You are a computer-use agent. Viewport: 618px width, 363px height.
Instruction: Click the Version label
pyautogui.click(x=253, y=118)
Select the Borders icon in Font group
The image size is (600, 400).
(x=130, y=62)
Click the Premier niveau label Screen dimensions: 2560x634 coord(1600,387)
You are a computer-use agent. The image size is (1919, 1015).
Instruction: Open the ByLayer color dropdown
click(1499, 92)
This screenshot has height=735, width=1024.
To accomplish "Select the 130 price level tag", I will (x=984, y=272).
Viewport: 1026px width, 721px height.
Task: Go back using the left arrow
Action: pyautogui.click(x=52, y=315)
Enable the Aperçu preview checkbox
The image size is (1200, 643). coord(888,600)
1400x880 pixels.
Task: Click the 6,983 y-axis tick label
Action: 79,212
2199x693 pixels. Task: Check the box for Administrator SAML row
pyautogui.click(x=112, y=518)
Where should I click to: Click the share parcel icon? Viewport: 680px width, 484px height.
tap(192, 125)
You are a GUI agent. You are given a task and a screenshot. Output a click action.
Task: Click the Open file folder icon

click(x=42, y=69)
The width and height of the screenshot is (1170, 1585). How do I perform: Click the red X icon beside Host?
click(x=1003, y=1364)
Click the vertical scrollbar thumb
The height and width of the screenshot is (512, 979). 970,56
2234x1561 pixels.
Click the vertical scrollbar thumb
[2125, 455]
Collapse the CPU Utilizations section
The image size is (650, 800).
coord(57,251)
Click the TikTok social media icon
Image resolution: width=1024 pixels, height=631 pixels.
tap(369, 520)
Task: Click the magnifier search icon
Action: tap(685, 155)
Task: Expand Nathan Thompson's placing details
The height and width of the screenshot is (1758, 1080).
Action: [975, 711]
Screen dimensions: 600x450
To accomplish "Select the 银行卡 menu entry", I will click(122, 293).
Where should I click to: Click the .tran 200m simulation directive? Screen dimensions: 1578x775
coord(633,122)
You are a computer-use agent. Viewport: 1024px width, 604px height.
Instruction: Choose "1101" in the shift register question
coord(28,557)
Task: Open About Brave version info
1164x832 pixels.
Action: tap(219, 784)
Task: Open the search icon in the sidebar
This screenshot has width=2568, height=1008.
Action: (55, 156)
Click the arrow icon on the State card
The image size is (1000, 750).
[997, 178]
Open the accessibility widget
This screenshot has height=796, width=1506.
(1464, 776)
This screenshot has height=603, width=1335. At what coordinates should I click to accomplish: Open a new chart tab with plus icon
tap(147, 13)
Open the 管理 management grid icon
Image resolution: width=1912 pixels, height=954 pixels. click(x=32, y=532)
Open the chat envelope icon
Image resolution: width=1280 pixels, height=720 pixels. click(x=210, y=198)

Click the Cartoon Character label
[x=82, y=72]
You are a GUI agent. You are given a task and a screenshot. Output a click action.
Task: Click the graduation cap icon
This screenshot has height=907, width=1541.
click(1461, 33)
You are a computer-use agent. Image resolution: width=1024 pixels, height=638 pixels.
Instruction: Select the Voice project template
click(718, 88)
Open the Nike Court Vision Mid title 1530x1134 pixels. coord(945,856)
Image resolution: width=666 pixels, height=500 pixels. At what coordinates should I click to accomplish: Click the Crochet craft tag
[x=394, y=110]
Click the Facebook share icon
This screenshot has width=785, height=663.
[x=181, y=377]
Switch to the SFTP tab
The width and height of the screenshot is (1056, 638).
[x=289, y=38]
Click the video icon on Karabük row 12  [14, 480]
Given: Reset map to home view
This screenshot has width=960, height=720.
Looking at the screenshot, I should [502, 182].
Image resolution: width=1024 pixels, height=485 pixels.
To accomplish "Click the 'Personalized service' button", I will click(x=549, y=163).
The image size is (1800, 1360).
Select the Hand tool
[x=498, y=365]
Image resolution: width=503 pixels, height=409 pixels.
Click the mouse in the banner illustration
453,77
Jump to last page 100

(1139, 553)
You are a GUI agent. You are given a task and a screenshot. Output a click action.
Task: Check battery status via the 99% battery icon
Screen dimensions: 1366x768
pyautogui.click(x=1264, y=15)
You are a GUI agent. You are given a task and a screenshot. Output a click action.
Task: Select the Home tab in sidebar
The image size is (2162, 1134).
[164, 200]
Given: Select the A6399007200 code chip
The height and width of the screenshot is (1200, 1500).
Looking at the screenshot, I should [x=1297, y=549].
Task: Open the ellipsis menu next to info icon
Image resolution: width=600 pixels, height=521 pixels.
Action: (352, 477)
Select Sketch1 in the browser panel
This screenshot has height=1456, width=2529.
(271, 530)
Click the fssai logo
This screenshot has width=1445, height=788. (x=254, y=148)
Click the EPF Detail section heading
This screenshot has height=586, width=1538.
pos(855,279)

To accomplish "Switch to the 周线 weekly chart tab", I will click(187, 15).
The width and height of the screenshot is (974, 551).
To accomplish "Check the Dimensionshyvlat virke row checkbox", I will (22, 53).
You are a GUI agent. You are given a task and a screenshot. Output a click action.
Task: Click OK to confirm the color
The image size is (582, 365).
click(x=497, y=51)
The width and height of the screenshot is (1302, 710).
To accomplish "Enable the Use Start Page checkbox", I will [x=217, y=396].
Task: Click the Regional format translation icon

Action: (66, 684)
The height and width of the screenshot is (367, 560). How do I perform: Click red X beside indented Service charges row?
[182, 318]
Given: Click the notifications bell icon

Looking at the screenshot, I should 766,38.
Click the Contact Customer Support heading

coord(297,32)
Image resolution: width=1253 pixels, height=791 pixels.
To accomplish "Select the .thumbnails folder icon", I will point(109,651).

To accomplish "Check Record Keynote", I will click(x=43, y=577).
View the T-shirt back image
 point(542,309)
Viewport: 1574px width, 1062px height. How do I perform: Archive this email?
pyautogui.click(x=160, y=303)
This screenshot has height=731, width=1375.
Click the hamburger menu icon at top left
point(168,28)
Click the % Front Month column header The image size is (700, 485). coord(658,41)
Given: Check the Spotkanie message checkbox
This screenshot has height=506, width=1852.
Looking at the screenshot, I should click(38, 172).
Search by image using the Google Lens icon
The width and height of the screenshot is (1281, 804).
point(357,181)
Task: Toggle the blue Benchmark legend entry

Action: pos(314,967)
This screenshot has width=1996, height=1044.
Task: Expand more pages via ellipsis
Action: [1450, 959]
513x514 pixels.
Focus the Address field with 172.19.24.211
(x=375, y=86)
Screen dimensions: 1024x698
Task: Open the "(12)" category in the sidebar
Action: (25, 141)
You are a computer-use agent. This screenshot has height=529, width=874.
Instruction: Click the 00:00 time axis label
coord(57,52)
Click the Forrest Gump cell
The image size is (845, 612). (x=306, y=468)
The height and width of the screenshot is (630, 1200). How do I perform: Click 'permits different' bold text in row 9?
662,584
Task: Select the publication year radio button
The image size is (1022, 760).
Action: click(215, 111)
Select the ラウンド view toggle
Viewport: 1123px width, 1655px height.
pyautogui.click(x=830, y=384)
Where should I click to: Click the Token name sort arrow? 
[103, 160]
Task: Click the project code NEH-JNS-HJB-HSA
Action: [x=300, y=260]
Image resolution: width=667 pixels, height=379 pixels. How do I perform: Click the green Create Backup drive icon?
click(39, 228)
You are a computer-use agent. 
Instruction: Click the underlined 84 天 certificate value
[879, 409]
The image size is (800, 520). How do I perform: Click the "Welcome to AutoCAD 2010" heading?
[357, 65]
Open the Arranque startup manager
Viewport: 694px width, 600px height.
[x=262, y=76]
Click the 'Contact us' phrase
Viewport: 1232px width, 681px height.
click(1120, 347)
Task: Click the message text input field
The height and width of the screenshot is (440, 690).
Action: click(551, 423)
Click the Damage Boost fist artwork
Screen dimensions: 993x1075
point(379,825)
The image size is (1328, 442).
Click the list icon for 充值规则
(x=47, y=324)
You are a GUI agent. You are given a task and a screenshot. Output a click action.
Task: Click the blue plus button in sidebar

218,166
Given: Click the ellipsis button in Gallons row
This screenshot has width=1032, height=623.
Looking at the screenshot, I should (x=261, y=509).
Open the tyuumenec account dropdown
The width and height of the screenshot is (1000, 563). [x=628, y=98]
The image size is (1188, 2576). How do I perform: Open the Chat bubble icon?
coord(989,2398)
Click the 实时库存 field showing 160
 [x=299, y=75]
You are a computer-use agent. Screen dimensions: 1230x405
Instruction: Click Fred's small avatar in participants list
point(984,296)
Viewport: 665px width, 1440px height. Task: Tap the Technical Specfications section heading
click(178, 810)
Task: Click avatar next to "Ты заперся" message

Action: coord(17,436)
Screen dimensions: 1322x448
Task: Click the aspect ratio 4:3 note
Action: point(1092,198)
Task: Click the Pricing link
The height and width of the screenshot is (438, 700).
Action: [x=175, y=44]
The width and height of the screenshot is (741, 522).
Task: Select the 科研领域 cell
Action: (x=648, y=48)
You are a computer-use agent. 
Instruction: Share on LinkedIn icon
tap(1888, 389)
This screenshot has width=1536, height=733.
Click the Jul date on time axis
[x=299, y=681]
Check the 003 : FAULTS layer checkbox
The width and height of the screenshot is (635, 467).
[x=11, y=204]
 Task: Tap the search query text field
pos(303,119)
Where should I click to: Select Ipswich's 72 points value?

▬▬▬▬▬▬

THE TASK:
Whenever a line in the material contains the word "info", copy that line.

OUTPUT BELOW:
Task: Open About Brave version info
Task: Open the ellipsis menu next to info icon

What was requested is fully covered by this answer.